(Data supplied Opens)

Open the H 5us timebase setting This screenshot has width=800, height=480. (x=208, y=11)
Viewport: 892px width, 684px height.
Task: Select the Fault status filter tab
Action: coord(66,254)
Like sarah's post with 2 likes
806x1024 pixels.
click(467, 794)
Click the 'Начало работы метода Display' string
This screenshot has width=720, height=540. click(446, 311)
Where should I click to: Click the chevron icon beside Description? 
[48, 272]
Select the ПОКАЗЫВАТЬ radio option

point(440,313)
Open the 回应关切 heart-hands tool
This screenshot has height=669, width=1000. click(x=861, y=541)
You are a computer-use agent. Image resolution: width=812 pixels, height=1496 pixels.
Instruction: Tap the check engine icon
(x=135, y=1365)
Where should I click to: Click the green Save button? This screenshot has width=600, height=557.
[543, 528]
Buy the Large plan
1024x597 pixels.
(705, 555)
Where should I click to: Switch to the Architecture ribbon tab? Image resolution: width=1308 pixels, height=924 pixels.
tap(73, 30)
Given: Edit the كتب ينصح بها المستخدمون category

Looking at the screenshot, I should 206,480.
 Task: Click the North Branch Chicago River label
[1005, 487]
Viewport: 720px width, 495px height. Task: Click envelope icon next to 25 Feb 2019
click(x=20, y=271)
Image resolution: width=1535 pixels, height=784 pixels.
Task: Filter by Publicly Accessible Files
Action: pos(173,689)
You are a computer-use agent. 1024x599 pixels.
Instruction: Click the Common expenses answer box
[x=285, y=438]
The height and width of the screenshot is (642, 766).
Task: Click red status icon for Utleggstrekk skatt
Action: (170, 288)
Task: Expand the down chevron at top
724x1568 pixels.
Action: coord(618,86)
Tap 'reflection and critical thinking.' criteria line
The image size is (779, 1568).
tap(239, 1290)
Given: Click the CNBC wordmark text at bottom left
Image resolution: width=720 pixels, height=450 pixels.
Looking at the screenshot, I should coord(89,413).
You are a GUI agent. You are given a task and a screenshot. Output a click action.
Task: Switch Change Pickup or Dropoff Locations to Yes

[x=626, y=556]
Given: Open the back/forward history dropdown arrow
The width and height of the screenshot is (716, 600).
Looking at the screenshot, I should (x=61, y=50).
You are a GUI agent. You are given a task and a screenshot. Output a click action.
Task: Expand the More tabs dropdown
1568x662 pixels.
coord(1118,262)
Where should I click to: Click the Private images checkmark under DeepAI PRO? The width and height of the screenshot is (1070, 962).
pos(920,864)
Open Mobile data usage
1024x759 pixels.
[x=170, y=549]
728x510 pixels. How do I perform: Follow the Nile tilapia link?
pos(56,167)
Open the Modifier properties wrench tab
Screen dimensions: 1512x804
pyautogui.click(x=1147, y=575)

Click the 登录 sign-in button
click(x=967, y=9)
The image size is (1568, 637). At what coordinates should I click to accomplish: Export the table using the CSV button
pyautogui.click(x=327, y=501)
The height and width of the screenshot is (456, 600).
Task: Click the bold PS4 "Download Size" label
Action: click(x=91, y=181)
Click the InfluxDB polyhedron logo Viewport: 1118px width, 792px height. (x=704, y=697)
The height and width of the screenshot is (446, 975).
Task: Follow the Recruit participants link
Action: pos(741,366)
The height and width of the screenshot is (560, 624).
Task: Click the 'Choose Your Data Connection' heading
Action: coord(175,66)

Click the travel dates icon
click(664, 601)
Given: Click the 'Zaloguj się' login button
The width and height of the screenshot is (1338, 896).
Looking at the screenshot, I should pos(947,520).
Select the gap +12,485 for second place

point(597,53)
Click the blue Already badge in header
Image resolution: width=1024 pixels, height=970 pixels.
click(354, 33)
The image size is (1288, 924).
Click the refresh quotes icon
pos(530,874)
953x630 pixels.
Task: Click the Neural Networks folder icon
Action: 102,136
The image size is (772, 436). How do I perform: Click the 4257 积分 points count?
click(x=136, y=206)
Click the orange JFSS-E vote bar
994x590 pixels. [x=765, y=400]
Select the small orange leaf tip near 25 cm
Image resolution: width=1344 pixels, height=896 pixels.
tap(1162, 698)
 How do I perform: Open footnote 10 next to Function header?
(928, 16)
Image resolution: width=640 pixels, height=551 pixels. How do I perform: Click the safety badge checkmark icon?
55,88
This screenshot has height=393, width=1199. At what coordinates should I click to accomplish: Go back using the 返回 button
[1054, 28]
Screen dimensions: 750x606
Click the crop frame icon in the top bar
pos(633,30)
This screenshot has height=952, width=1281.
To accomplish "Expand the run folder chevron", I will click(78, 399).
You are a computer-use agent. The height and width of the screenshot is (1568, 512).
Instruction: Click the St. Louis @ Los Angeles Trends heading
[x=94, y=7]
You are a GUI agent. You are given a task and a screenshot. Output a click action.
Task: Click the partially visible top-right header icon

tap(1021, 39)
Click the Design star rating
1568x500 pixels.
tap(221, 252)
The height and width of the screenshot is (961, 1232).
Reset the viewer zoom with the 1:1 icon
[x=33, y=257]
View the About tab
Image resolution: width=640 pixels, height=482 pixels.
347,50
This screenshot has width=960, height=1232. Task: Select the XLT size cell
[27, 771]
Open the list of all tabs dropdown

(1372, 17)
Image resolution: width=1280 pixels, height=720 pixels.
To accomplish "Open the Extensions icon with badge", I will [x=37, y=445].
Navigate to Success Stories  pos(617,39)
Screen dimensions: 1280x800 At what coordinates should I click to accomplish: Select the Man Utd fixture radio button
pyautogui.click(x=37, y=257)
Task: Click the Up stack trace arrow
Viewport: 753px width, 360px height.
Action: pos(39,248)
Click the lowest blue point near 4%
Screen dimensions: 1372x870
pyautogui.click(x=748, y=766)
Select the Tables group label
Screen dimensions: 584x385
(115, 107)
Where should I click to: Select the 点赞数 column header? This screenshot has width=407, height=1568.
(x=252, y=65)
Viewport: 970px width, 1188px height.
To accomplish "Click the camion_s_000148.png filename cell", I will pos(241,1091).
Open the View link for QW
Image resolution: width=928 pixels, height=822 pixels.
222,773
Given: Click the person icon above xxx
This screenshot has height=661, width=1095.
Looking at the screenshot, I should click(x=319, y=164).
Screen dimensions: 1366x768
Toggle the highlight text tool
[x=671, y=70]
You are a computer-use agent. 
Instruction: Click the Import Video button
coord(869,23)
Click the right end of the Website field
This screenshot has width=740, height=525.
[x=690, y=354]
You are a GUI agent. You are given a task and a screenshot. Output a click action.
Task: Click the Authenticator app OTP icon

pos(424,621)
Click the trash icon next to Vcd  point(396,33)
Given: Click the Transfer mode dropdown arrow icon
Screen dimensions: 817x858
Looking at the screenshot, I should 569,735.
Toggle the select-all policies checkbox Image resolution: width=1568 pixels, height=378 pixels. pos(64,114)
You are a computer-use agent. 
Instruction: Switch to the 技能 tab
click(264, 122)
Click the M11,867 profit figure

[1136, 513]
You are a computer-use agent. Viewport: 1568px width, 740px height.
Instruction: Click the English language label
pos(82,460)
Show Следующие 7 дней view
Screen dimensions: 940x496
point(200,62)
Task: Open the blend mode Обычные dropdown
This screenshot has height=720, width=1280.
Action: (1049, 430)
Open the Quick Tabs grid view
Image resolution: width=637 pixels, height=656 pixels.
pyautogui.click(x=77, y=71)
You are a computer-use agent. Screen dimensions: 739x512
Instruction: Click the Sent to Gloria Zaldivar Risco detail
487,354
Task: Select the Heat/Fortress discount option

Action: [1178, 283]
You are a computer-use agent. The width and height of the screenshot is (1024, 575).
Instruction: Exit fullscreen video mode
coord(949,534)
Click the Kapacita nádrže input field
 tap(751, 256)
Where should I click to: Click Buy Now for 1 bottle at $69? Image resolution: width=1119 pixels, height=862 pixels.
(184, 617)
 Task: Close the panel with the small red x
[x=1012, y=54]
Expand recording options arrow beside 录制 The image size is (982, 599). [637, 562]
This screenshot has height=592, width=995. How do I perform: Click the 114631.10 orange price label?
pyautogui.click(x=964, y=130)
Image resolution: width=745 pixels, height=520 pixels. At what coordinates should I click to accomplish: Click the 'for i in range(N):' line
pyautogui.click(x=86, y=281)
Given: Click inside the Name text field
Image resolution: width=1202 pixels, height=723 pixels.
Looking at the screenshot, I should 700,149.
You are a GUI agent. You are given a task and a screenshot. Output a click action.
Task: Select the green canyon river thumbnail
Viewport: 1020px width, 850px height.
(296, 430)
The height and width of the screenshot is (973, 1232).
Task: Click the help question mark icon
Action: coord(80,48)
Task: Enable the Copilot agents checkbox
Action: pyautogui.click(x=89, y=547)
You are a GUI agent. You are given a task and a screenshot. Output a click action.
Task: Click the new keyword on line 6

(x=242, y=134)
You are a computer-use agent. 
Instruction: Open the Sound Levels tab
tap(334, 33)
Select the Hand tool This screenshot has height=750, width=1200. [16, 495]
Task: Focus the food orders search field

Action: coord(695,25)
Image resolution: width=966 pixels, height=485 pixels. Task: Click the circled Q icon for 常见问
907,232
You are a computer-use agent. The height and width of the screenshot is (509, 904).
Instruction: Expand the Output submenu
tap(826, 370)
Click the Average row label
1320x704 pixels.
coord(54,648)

(Data supplied Closes)

What is expected:
Across the entries above, tally the lines that contain the string "will" and give that figure alone.

Task response:
3